In the month of April, robotics teams participate in competitions such as FIRST in St. Louis and Vex in Anaheim. I met Kate Azar last summer and heard her talk enthusiastically about FIRST robotics. While her experience was positive, she realized that young women struggle to gain respect as competitors and team members. I asked her to share her insights below.
Last year, I graduated high school after three years on the Robettes, an all-girls FIRST Robotics Competition team from St. Paul, Minnesota. Amidst metal shavings and solder droplets, I learned quickly that boys in engineering would assume my ignorance and downplay my success. At the same time, I discovered that these same males desperately wanted more female makers to participate.
What a huge disconnect! The disrespect, the misogyny, the labels — the various forms of bias were expressed within the very group trying to fight them.
Before my first competition, my teammates told me that boys were out to get me: I would receive no respect as a female in engineering, and I had to “go into competition prepared.” It was ominous, really. While I mostly shook it off, a part of me listened, and, knowing no better, I showed up at my first competition prepared for battle.

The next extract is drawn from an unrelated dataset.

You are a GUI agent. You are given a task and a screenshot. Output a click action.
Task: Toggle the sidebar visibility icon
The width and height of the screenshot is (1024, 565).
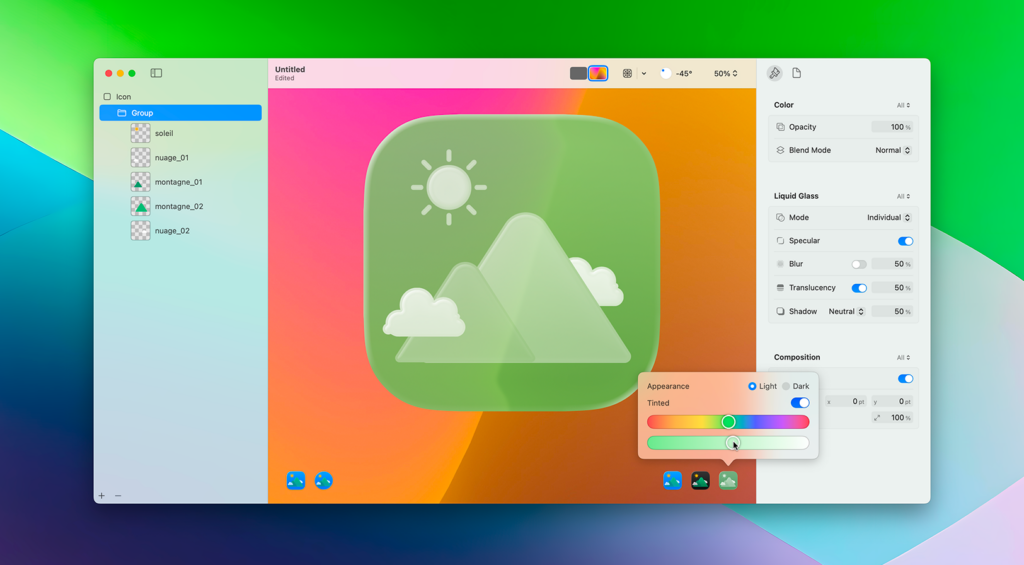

The battle never came. For me. I saw males disparaging my teammates, and it generally came down to the fact that the girls, brilliant as they were, didn’t assert themselves as competent — yet they always cried sexism. There I was, ready to verbally spar with anyone who got in my way, and my defenses were totally unnecessary.
After consulting multiple young women in FIRST Robotics, I found that my experience was far from normal. Two members of Fish in the Boat, FIRST Tech Challenge World Champions of 2013, are quoted below.
“Being the only female in a STEM class or program sucks. It’s discouraging, it’s disheartening, [and] it made me feel like I was flat out not good enough to want to go into STEM … [H]ow many other girls don’t feel good enough because the guys in the class are discriminatory, make uncomfortable comments, are sexist, and in one case flat out tell you they don’t think you should be in the class?” —Erin Mitchell
“While my good memories outweigh the sexist ones, it’s horrible at competitions when you’re trying to discuss strategy with a guy on a team, and he totally disregards anything you have to say — because you’re a girl.” —Crystal Huynh
With 40% of females leaving engineering just after entering the field, it’s clear that those experiences add up. So why, then, was mine different? The issue runs deeper than simple finger pointing. A slap on the wrist “because it’s the boys’ fault” won’t fix anything.
When there are 50 people on a robotics team, 48 male and two female, if one male has a terrible attitude and no technical ability, 47 counterexamples exist to validate his gender’s skill. If one female suffers the same, she spoils 50% of the data pool. And it happens. As a mentor once told me, “it’s human nature to stereotype.”
Is there a solution? Surely, females must be confident in their ability to perform, and they must display that confidence — or they will never receive respect. As stated by Madeleine Logeais, 2014 FIRST Dean’s List Winner, “Expectation translates to invitation.” When a girl enters a situation guarded, others will perceive it as a lack of confidence in her own ability. (Similarly, boys can be overconfident in their ability, yet it can be driven also by the same underlying insecurity.)
After that first competition, my experience in robotics shifted dramatically. Because I joined the team as a high school sophomore, rather than as a freshman, I brought a new perspective to my team, and I re-evaluated a situation others had not questioned. What I found surprised me. Now, I enter competition openly, asserting my intelligence in a friendly way, and have had few poor experiences dealing with prejudice.
My advice to girls: Be clever, friendly, and assertive in equal measure. Be makers.
My advice to boys is the same. However, know that your words and actions can diminish, if not undermine, female participation, which will ultimately make you, your team, and the fields of engineering and robotics less successful.
Let’s improve how we work together, getting to know people as individuals and learning not just how to build robots but how to build more capable teams based on mutual respect.